Setelah menyadari keterbukaannya, Adam dan Hawa mengambil daun-daun surga. Tetapi ini bukan sekadar daun penutup. Quraish Shihab menjelaskan bahwa kata
yakhshifān, dari akar
khashf, berarti menempelkan lembar demi lembar agar menjadi kokoh. Artinya, pakaian mula-mula itu tebal, tidak tembus pandang, dan tidak dimaksudkan setengah hati. Naluri berpakaian itu hadir seketika, tanpa perintah formal.
Ada pula empat panggilan Ya Bani Adam dalam surat Al-A’raf. Bukan kepada orang beriman, bukan pula kepada umat Nabi Saw., tetapi kepada seluruh manusia. Empat ayat itu berbicara tentang pakaian: anugerahnya, ancaman setan yang menelanjangi, perintah memakai pakaian indah di masjid, hingga kewajiban mengikuti tuntunan para rasul termasuk etika berpakaian. Al-Quran, dengan demikian, menempatkan pakaian sebagai kebutuhan universal, bukan aturan sektarian.

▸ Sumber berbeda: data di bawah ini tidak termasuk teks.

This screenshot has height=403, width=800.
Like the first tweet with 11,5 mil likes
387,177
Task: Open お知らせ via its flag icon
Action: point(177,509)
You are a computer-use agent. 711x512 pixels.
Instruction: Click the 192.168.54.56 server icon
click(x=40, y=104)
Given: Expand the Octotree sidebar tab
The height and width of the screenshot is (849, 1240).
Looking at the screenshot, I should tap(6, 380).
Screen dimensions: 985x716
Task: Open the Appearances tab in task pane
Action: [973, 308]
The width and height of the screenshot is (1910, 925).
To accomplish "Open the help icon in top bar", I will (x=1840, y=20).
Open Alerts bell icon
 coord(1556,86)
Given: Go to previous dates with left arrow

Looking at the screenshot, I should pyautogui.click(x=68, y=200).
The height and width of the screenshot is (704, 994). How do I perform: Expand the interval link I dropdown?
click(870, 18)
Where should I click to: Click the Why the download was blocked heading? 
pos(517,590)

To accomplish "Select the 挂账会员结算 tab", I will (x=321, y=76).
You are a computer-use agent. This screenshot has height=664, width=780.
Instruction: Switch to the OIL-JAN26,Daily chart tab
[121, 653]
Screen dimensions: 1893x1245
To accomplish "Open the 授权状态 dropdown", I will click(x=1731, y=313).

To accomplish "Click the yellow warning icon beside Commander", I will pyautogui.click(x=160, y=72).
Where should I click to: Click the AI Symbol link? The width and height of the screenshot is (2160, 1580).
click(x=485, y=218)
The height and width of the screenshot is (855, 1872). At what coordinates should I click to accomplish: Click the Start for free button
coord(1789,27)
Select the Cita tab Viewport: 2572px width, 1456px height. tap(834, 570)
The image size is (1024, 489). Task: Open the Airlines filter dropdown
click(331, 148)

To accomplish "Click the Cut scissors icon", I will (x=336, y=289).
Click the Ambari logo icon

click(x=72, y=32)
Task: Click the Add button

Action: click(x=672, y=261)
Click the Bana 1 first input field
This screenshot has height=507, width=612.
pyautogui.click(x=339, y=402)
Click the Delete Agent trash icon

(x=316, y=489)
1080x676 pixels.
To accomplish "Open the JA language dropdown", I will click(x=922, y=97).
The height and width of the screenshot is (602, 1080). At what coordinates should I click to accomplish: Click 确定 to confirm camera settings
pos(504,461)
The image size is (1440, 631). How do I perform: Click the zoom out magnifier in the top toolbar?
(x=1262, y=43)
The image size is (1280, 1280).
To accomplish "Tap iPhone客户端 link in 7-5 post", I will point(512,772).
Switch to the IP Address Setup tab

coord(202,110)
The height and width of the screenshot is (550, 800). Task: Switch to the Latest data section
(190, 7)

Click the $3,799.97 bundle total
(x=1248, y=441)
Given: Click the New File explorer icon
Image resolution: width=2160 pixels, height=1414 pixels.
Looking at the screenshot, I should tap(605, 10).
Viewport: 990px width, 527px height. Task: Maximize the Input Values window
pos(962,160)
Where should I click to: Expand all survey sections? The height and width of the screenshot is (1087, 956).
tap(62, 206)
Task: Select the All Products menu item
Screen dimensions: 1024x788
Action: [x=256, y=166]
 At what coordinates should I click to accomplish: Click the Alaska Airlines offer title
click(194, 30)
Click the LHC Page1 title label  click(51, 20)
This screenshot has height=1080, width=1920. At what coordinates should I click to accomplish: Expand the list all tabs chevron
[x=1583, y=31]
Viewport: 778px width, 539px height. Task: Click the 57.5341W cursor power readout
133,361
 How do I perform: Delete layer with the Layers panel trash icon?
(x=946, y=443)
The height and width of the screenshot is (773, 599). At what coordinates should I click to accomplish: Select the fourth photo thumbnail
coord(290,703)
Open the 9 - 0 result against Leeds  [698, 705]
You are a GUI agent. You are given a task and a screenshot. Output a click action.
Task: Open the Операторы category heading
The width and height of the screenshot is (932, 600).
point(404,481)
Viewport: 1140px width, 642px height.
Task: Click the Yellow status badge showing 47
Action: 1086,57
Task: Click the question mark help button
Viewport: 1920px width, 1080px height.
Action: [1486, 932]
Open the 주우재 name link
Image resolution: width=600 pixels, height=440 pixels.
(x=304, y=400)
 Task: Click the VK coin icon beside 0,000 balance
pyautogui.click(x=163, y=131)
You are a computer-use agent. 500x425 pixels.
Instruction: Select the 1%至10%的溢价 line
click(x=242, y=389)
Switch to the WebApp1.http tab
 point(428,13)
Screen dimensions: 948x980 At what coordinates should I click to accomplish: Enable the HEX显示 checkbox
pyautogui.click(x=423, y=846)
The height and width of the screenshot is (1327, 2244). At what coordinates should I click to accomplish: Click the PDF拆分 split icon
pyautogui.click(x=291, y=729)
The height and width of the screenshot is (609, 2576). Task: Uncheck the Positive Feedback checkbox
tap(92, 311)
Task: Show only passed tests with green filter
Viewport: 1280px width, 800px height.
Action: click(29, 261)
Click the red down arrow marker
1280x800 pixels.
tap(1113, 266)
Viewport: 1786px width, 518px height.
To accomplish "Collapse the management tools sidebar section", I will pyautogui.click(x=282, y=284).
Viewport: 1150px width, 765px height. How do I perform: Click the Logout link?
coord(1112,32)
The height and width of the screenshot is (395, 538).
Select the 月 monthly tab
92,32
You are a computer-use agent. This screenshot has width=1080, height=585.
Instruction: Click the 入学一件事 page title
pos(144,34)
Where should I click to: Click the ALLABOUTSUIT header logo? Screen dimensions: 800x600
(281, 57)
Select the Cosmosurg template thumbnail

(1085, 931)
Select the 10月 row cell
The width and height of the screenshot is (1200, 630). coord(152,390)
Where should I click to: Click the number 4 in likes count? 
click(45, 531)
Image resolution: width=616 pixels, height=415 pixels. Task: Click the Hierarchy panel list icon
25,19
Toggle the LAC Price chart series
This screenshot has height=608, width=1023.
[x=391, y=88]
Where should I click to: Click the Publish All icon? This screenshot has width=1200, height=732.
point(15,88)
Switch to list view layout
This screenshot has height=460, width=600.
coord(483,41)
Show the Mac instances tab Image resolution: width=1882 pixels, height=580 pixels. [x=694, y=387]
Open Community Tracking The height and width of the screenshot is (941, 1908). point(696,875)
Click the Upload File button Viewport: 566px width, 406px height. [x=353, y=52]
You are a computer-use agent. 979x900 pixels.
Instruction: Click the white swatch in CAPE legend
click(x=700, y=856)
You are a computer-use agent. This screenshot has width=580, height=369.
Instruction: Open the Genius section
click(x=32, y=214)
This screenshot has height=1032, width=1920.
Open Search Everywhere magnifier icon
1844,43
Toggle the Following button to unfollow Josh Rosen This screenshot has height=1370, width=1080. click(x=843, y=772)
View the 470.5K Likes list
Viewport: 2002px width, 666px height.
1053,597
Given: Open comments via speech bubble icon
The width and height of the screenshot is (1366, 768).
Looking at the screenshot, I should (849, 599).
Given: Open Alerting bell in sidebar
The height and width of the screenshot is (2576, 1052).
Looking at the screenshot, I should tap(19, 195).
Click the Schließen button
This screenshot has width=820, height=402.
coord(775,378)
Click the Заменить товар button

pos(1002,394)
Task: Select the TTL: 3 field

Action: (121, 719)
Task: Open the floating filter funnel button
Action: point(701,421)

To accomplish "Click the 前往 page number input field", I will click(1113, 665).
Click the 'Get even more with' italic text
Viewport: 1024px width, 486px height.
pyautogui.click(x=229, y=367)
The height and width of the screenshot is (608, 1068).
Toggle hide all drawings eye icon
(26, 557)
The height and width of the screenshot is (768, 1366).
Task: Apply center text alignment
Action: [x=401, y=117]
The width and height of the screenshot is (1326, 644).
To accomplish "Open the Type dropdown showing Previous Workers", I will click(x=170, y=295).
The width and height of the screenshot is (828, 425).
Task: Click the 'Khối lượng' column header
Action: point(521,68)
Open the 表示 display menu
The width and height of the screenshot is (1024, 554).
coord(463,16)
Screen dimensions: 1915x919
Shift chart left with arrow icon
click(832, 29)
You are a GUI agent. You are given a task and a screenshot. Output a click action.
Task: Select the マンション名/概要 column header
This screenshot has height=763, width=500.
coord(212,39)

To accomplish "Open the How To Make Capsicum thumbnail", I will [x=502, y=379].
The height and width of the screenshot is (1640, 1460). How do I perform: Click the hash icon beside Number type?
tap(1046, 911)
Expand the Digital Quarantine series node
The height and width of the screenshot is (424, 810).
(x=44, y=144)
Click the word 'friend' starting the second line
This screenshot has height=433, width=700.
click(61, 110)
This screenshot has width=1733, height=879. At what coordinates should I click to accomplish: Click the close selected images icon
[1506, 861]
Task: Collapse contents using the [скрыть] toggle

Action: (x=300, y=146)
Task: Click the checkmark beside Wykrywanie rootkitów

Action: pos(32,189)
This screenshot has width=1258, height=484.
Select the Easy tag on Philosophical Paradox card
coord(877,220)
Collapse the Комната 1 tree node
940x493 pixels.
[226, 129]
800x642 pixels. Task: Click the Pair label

Dalam tafsirnya, Quraish Shihab menggarisbawahi bahwa menutup aurat tidak membutuhkan upaya besar. Bentuk pasif ayat tentang tertutupnya aurat Adam dan Hawa mengisyaratkan bahwa menutup aurat dapat dilakukan dengan apa saja yang tersedia—bahkan daun, selama memadai. Naluri inilah yang tampak pada manusia primitif yang selalu menutupi bagian yang dianggap aurat, meski tanpa ajaran agama formal.
Di balik kisah ini, tergambar bagaimana pakaian bukan sekadar sandang. Ia menjadi batas kesadaran, penanda martabat, dan salah satu jejak pertama yang memisahkan manusia dari insting belaka. Di masa ketika industri mode mengekspor tren setiap pekan, kisah daun surga itu mengingatkan bahwa pakaian pertama manusia bukan tentang gaya, melainkan tentang fitrah.